To see where this is heading, check out this UI from Minority Report. Look past the specific tech[9], and focus instead on the pace and sensation:
This is how collaboration should feel—instant, personal, instinctive—and it's where the Virtual Office will take us.
Final thoughts, and Part II
The Virtual Office is having its moment now, and that isn't going to end with the pandemic. In Part II, I'll show how the return to the workplace and a hybrid future makes the Virtual Office critical, and I’ll explore the ways in which the virtual and physical offices are merging to create the workplace of the future.
Thanks to Kevin Kwok, David Ulevitch, Sep Norouzi, Laura Talbot, Suhail Doshi, Brianne Kimmel, and others for reading early drafts of this.
Want to build this future with us? We're hiring!
References and further reading
Podcasts
- The Power of Synchronous Communication with Rajiv Ayyangar, on Inside Remote with Andrej Fodor
- How to collaborate remotely with Rajiv Ayyangar, on Building Remotely with Sondre Rasch (SafetyWing)
[1],[4],[7] In Being there versus seeing there: Trust via video (2001), Bos, Gergle, Olson, and Olson show how group trust builds over time, as measured by mean payoff in a social dilemma game. Note that audio and video reached in-person (face-to-face) levels of trust, while chat never did.

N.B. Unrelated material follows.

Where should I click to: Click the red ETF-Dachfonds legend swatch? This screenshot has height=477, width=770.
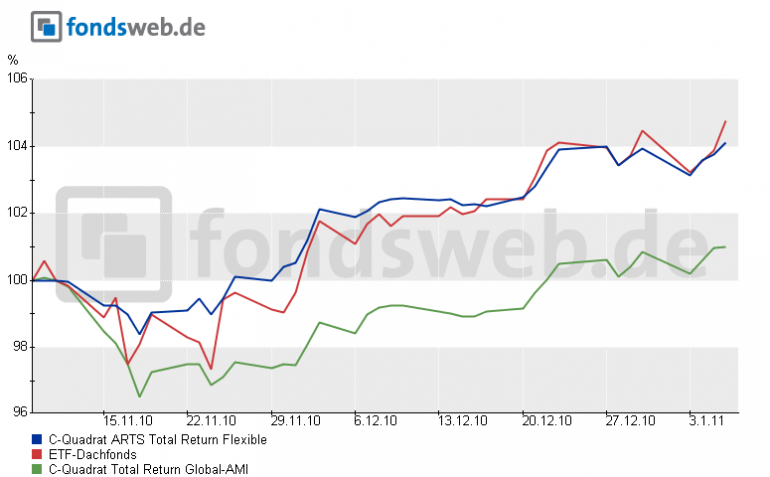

[2] See "What's your biggest struggle" in Buffer's State of Remote Work reports: 2018, 2019, 2020, 2021. While "Not being able to unplug" has risen, especially during the pandemic, Loneliness and Collaboration / Communication, when taken together, are by far the top struggle.
[3] I can't improve much on Cocoon founder Alex Cornell's post on Social Presence Theory, and I've come to similar conclusions. The research is evocative, though of limited direct use in building virtual experiences.
[4] See [1].
[5] Psychological Safety, loosely understood as "group trust," is the best-studied social dynamic of effective teams. Coined by Amy Edmondson of Harvard Business School, this dynamic has been extensively studied by Google, who found it the key factor to team productivity.

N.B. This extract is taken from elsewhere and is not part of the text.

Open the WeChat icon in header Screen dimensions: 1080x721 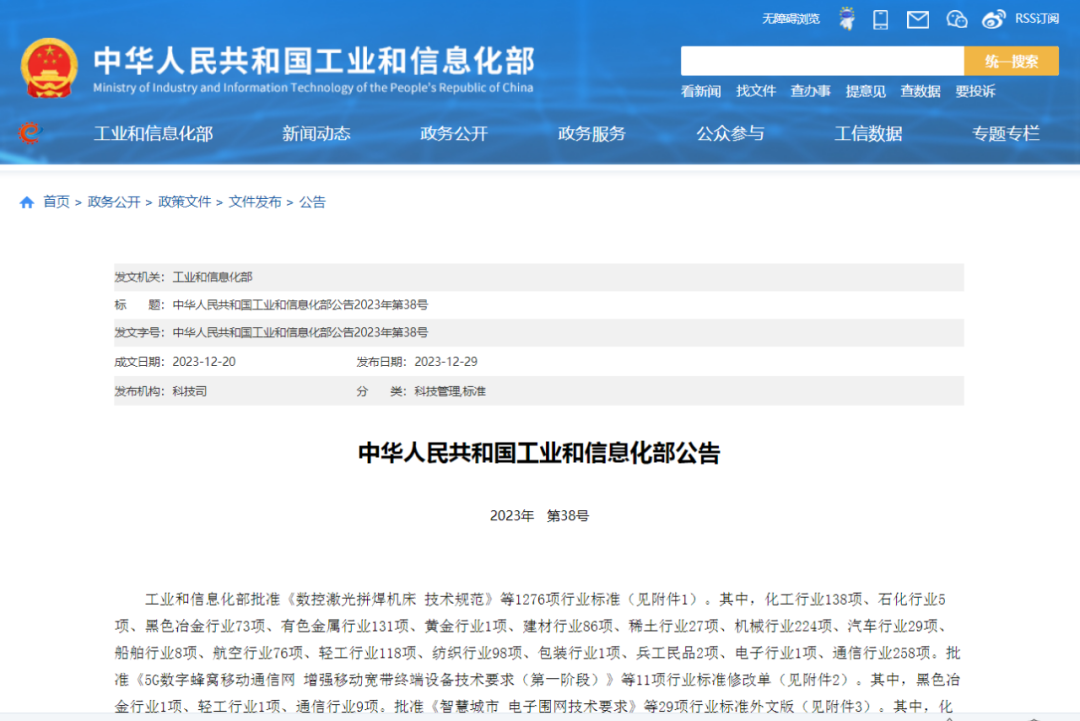tap(957, 19)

Edmondson, Amy. “Psychological Safety and Learning Behavior in Work Teams.” Administrative Science Quarterly, 1999 (JSTOR link)

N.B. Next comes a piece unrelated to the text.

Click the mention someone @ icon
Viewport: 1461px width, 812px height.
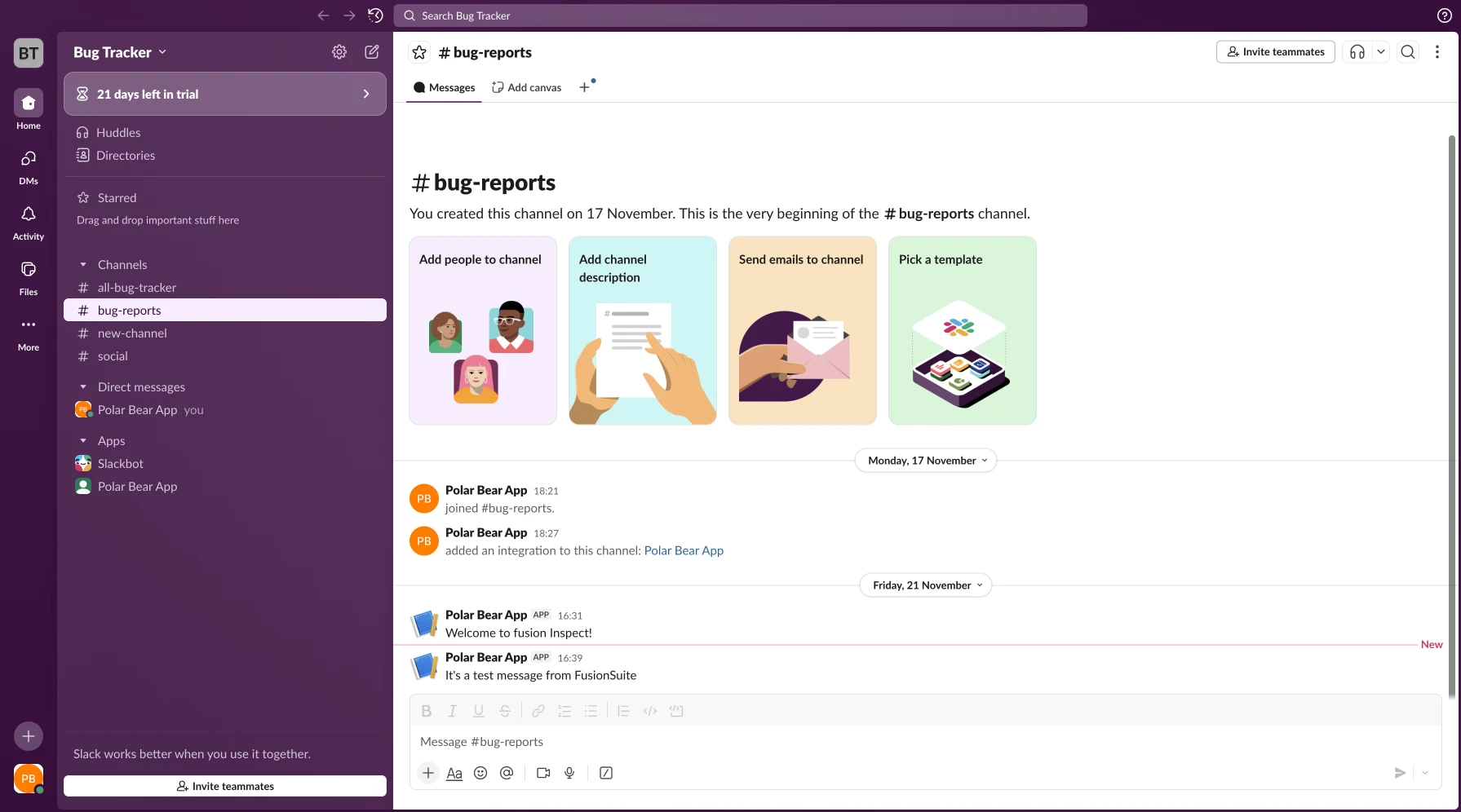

What Google Learned From Its Quest to Build the Perfect Team (2016), Charles Duhigg, The New York Times
How to build psychological safety in your remote team (2019), Rajiv Ayyangar, Tandem blog
[6] In a randomized controlled trial of 52 software teams, Riedl and Woolley (2016) found "bursty" communication patterns in the most productive teams (link). While this was correlation, not causation, it's consistent with our observations of communication patterns in Tandem. The optimal cadence for creativity and execution is likely some mix of rapid communication and uninterrupted independent work - a compromise between the Maker's and Manager's schedule.
"People often think that constant communication is most effective, but actually, we find that bursts of rapid communication, followed by longer periods of silence, are telltale signs of successful teams."
— Riedl & Woolley
[7] See [1].
[8] Kevin Kwok (investor in Discord, Figma, and now Tandem) independently came to similar conclusions as we did, and observed the need for Discord-for-work, naming the "meta-layer" concept in his 2019 essay The Arc of Collaboration. Highly recommended.
"Discord is the best analog for what should exist. For a while Slack and Discord were compared to each other as competitors. As Discord has focused squarely in gaming, and Slack in companies this comparison has been used less and less.
But this misses the main distinction between Slack and Discord.
Discord is actually two products bundled into one. It *is* a messaging app that looks akin to Slack. But it is *also* a meta-layer that runs across all games."
— Kevin Kwok
[9] This interface has long been a personal inspiration for me. It was prototyped at MIT's Media Lab and built, in real life, by Oblong Industries. Oblong's co-founder, Kwindla Kramer, later founded Daily.co, which is making real-time video possible for a new generation of apps.